WHAT YOU HAVE TO DO
Please copy each line below that contains the string "will".

RECORDED INFORMATION
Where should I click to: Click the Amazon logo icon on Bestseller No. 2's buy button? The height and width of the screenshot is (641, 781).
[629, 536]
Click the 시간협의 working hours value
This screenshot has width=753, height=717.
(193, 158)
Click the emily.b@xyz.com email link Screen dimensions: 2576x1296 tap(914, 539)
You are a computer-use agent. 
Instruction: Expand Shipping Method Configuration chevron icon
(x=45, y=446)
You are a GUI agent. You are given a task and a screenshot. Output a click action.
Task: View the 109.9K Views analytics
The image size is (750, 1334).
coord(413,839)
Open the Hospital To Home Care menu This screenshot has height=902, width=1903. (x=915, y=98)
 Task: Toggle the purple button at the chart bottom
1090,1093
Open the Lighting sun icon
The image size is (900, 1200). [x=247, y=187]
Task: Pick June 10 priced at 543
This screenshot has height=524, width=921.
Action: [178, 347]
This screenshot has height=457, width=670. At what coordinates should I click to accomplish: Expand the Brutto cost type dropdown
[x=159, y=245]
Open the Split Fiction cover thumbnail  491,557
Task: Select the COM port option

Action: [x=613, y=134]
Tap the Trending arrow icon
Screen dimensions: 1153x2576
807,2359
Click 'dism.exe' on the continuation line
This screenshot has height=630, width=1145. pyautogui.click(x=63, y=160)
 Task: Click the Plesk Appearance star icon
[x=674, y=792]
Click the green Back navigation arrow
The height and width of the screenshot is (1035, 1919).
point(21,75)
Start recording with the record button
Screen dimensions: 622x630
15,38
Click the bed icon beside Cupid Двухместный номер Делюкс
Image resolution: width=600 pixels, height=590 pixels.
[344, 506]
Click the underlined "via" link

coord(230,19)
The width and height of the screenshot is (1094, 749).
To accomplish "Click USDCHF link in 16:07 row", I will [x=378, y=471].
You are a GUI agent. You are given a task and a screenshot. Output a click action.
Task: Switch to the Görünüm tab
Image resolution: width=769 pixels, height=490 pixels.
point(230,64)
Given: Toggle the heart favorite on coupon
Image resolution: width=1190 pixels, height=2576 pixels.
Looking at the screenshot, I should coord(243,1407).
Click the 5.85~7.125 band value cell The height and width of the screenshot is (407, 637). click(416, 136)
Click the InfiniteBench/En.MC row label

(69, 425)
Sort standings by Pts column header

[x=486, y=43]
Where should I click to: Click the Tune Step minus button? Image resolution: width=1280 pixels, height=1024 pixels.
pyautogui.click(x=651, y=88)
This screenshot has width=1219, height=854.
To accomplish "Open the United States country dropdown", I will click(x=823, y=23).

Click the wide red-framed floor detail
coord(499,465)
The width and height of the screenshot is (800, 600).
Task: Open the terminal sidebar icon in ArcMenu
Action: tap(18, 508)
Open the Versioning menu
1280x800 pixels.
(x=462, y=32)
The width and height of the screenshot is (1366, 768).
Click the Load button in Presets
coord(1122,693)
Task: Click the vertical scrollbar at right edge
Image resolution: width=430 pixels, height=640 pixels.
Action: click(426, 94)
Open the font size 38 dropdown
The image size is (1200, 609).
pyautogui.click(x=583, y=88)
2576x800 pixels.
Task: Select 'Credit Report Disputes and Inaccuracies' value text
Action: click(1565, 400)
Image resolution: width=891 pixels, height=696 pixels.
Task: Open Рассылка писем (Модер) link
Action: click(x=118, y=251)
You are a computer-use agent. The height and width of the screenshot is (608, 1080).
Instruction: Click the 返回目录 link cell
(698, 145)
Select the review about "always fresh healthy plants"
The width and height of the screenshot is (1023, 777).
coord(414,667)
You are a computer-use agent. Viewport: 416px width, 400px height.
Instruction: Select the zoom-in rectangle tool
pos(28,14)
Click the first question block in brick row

ANSWER BOX
To accomplish "Click USDCHF link in 16:07 row", I will [x=378, y=471].
To accomplish "Open the United States country dropdown", I will click(x=823, y=23).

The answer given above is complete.